Assignment — In the data below, the answer is the run of lines from the line containing "Home (3, 31)" through the line containing "Video recordings (1400, 1168)", both included; print it exactly and nothing else.
# # # # # # #
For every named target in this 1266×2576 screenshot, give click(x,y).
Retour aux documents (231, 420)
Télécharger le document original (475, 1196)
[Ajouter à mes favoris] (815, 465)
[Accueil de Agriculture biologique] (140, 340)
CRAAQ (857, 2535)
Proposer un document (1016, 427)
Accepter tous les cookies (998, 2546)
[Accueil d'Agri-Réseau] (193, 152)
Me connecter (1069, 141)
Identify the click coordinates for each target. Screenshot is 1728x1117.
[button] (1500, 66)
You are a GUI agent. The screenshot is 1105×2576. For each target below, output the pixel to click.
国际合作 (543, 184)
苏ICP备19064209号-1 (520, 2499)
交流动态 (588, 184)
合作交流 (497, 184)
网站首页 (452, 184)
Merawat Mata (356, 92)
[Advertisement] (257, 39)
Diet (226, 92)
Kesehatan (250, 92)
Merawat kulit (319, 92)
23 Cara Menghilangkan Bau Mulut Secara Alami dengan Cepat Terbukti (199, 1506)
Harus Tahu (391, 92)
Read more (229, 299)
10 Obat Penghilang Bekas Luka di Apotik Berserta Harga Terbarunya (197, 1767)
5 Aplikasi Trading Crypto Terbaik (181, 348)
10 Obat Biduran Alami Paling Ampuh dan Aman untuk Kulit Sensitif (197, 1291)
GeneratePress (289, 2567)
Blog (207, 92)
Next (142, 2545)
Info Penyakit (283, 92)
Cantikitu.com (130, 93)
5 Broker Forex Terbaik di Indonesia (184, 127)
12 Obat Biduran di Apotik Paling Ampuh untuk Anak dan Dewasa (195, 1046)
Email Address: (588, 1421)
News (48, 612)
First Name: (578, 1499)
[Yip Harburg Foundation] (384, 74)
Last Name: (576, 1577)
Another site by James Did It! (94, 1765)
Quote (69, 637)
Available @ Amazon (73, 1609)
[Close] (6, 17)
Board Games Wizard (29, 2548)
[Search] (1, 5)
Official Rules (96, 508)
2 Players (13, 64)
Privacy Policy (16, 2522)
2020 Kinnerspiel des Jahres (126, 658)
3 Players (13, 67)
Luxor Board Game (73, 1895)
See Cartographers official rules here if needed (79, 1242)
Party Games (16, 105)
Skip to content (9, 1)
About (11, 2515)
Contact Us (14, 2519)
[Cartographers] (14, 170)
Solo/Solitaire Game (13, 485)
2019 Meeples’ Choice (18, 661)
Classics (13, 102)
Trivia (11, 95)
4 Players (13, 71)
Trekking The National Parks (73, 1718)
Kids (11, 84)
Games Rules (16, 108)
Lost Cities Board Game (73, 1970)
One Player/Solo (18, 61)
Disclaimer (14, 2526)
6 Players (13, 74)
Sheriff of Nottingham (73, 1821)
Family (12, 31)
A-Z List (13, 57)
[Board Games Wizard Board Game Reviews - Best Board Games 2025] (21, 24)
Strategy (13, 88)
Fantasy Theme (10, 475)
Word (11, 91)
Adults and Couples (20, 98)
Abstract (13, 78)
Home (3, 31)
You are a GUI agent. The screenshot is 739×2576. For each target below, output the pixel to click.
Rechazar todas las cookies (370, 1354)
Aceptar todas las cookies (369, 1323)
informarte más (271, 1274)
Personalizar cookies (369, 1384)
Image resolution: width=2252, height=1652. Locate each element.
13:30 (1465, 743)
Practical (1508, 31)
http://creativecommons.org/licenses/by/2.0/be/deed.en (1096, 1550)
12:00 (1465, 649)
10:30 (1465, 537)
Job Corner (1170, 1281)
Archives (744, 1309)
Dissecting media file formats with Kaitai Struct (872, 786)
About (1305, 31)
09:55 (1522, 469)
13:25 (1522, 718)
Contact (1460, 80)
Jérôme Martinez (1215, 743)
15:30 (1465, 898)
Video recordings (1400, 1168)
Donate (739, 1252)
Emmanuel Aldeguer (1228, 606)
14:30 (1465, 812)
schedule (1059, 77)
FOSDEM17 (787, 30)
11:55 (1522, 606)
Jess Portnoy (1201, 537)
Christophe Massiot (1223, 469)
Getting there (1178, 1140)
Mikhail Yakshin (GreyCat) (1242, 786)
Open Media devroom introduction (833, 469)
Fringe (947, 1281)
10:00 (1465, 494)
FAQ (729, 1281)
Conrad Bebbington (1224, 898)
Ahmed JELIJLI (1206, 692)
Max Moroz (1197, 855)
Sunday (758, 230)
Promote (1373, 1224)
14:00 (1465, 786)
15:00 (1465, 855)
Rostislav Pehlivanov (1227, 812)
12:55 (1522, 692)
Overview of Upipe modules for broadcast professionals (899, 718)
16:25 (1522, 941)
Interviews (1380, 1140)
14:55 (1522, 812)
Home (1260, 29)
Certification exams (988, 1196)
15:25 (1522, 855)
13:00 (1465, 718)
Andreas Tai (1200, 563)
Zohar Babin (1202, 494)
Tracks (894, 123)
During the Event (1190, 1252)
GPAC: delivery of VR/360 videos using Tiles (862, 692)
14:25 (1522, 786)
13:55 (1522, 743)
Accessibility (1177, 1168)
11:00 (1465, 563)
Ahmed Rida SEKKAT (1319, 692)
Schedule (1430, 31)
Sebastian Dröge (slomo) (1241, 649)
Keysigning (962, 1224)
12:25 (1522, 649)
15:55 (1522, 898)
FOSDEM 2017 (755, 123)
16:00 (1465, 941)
# # # # # # #
Written response —
Home (3, 31)
You are a GUI agent. The screenshot is 739×2576. For each target below, output the pixel to click.
Rechazar todas las cookies (370, 1354)
Aceptar todas las cookies (369, 1323)
informarte más (271, 1274)
Personalizar cookies (369, 1384)
Image resolution: width=2252, height=1652. Locate each element.
13:30 (1465, 743)
Practical (1508, 31)
http://creativecommons.org/licenses/by/2.0/be/deed.en (1096, 1550)
12:00 (1465, 649)
10:30 (1465, 537)
Job Corner (1170, 1281)
Archives (744, 1309)
Dissecting media file formats with Kaitai Struct (872, 786)
About (1305, 31)
09:55 (1522, 469)
13:25 (1522, 718)
Contact (1460, 80)
Jérôme Martinez (1215, 743)
15:30 (1465, 898)
Video recordings (1400, 1168)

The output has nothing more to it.